When the Church is the Church

  • Jason Smith
  • Nov 16, 2008
  • Series: Walk the Line: A study of Colossians

For the most part, I believe that people outside the church would describe the American church as a divided church. We are marked by our denominations and our differences. People who are on the outside don't understand why there are ten brands of Baptists, Methodists, Presbyterians, and Lutherans. All they know is that they are not experiencing much difference in their lives and their world as a result of their local churches existence. As a whole the church in America today is ineffective in reaching those that God has put us on mission to reach. We are ineffective in truly doing what Jesus told us to do.

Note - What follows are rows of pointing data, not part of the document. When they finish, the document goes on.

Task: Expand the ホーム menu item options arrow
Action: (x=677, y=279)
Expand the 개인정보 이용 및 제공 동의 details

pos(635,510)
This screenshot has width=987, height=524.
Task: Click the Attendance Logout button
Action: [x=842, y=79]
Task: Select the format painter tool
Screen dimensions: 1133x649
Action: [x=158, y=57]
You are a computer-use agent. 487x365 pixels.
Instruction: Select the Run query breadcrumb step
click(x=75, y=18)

As I have shared before, I ditched church when I was around 14 years old. There were lots of reasons that I left the church, but the one that always comes back to my mind is that it didn't really make a difference in my life. I will start with the fact that I am fully responsible for making my faith my own. But the churches that I grew up in seemed to be more focused on doing than being. They did baptisms, alter calls, Sunday School, hymns. But there wasn't a whole lot of people investing in others what they were receiving from Jesus. There was not an overflow of Christ welling up from the lives of those in the church to those outside the church.

Maybe some of you are here today and you have had a similar experience; maybe even here at Harvest Pointe. You have gone through the motions and checked off the Christian to-do list, but there is something missing. It just doesn't seem like the church makes a difference in your life or your world. You long for a deeper walk with Jesus Christ and you have sought to find it by coming to church. But along the way you have developed some doubts that life can really be found between these four walls.

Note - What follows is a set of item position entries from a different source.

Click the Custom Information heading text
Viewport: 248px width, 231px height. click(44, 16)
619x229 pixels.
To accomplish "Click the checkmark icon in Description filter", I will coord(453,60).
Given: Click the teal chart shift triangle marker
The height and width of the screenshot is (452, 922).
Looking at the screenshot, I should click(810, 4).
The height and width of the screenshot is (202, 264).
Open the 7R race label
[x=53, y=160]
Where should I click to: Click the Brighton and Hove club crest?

As week have seen so far in the letter from Paul to the Colossians, he has a much different picture of what it looks like to walk with Christ than most of us have seen or heard in the local church. Paul's vision comes directly from His encounter with Jesus on the road to Damascus and resulting life change that followed as he did what Jesus told him to do. As we dive into this next passage in this challenging letter, we will see that As God changes us, we can be the kind of church that He desires. The reality is that each one of us makes up this local church and the church is a reflection of each one of its members. If we desire to be the kind of church that is marked by its love for one another and for those outside the church, then we need to be marked by love. If we desire to be the kind of church that draws people closer to Jesus, instead of pushing them away, then we need to draw people closer to Jesus. Let's see what Paul says about how we do this beginning in verse 11 of chapter 3.